Ma tornando a Fillia e alle sue donne, così veniva descritta la protagonista del suo L’ultimo sentimentale:
“Aveva la magrezza spaventosa di una ballerina russa, l’elasticità fredda del maschio, tutta la modernità delle femmine nuove. Discuteva violentemente, con presunzione brutale, quasi metallica – l’abito sportivo ed il berretto di feltro non ricordavano della donna che qualche forma esteriore” (pag. 7).
Una donna così, se oggi esistesse, sarebbe considerata da tanti uomini e donne una lesbica un po’ stronza: già, sebbene la società abbia prodotto tutti i presupposti materiali per una vita diversa, quelli morali sono ancora tutti da rivedere.
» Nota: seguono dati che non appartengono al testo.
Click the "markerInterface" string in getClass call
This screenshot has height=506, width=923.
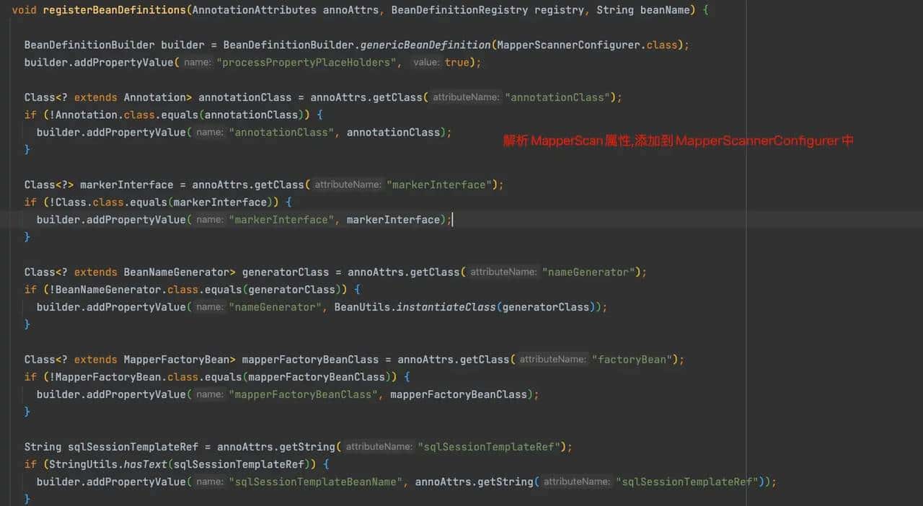coord(439,185)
Sulla fascetta editoriale de La morte della donna stava scritto: “L’amore è una stupida limitazione dei sensi – una mancanza di sensualità“. Così la sensualissima Nina passa con olimpica tranquillità, disfacendo diversi letti, da un salotto a una officina a una pista da corsa, sempre a proprio agio e padrona delle proprie scelte, felice secondo tutte le sfumature della vita dai baci alla guida di un bolide o alla dialettica hegeliana.
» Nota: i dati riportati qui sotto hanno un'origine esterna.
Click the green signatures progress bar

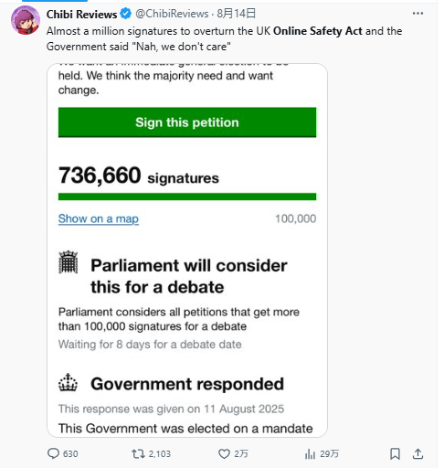click(187, 197)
Poi molti critici chiacchierarono intorno alla sensibilità meccanica di Fillia, al divenire macchina dell’uomo eccetera. In realtà è proprio il contrario: umanizzazione della macchina. Liberi dall’ossessione del sesso faremmo l’amore più spesso e volentieri e ci godremmo la vita in tutti i suoi aspetti, compresi quelli intelligenti:
“L‘ossessione del sesso che ancora grava su larghi strati dell’umanità era nettamente superata in quell’immenso rettangolo d’officina: maschi e femmine non si distinguevano più – il lavoro moderno à diminuito l’importanza della fatica e della resistenza fisica – è un lavoro di attenzione e di precisione – maschi e femmine, vestiti ugualmente di tuta e di calotta nera si confondevano. Vigilavano gli sportelli dei forni, distribuivano i pezzi dei materiali, passavano come macchine indipendenti tra le macchine fisse su rotaie o inchiodate al pavimento“.
Dove è da notare fra l’altro quell’ “à” voce del verbo avere – atavismo e non strafalcione -, recupero e reinvenzione del passato.
Quando la gara in automobile fu vinta Nina pianse per la prima volta nella sua vita.